Reading text:
────────────────

In an effort to reduce energy costs a major university has i

In an effort to reduce energy costs, a major university has installed more efficient lights as well as automatic sensors that turn the lights off when no movement is present in a room. Historically, the cost of lighting an average classroom for 1 week has been $265. To determine whether the changes have signficantly reduced costs, the university takes a sample of 50 classrooms. They find that the average cost for 1 week is $247 with a standard deviation of $60. When testing the hypothesis (at the 5% level of significance) that the average energy use has decreased from the past, what is the p-value? (please round your answer to 4 decimal places)

Solution

So first we need to formulate null and alternate hypothesis

We always assume null hypothesis to be true and its is also that there is no change

So null hypothesis H₀ : average energy cost is $265

alternate hypothesis H₁ : average energy cost is less then $265

Now we need to calculate the Z score

mean of the population is $265

SD of sample is $60 and as we don\'t know population SD we can assume that sample SD represents the population well as sample size is 50(greater the 30).

SD for sampling distribution = 60/50^1/2 = 60/7.071 = 8.48

Z= (247 - 265)/ 8.48 = -18/8.48 =-2.122

At 5% level of significance

Z is - 1.645

As over calculated value is greater we can safely reject the null hypothesis

Which mean alternate hypothesis is accepted and energy cost have decreased

And p value is .0170

────────────────

Data segment:

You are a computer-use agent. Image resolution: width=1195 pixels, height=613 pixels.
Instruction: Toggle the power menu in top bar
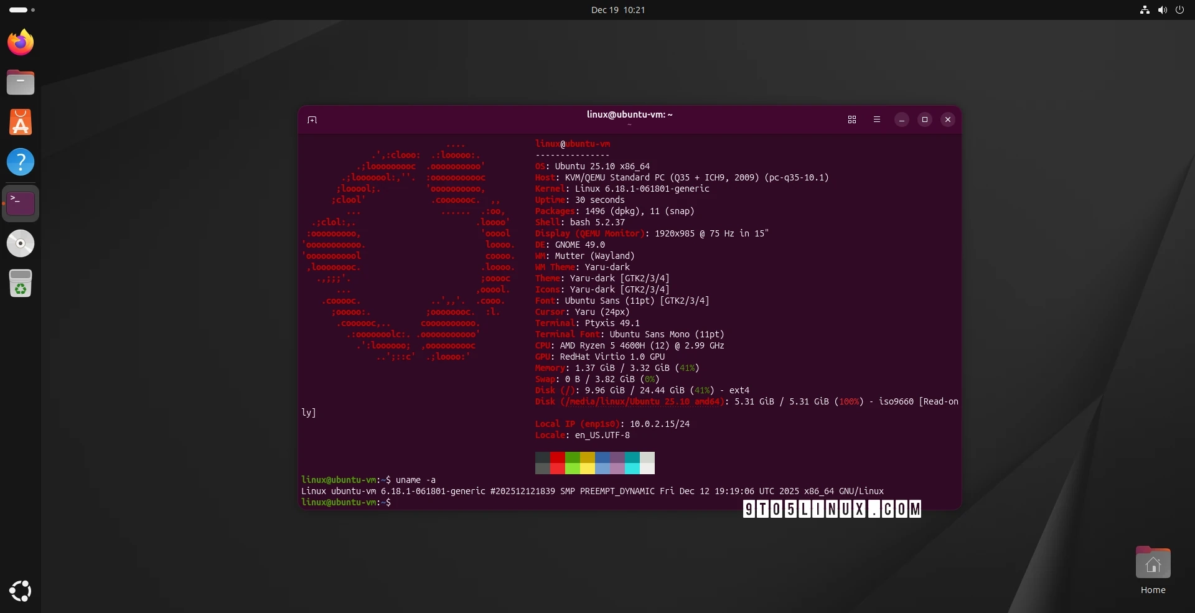pyautogui.click(x=1180, y=9)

────────────────

Work to complete:
**1)** Answer these questions from the energy-cost problem:
(a) How many classrooms does the university sample?
(b) What has the weekly cost of lighting an average classroom historically been?
(c) What Z value does the solution give for the 5% level of significance?
**2)** Return the passage of the energy-cost problem between "In an effort to reduce energy costs a" and "4 decimal places)", inclusive, copied without change.
The data is not needed for this work.

The solutions:
**1)**
(a) 50 classrooms
(b) $265
(c) -1.645

**2)**
In an effort to reduce energy costs a major university has i

In an effort to reduce energy costs, a major university has installed more efficient lights as well as automatic sensors that turn the lights off when no movement is present in a room. Historically, the cost of lighting an average classroom for 1 week has been $265. To determine whether the changes have signficantly reduced costs, the university takes a sample of 50 classrooms. They find that the average cost for 1 week is $247 with a standard deviation of $60. When testing the hypothesis (at the 5% level of significance) that the average energy use has decreased from the past, what is the p-value? (please round your answer to 4 decimal places)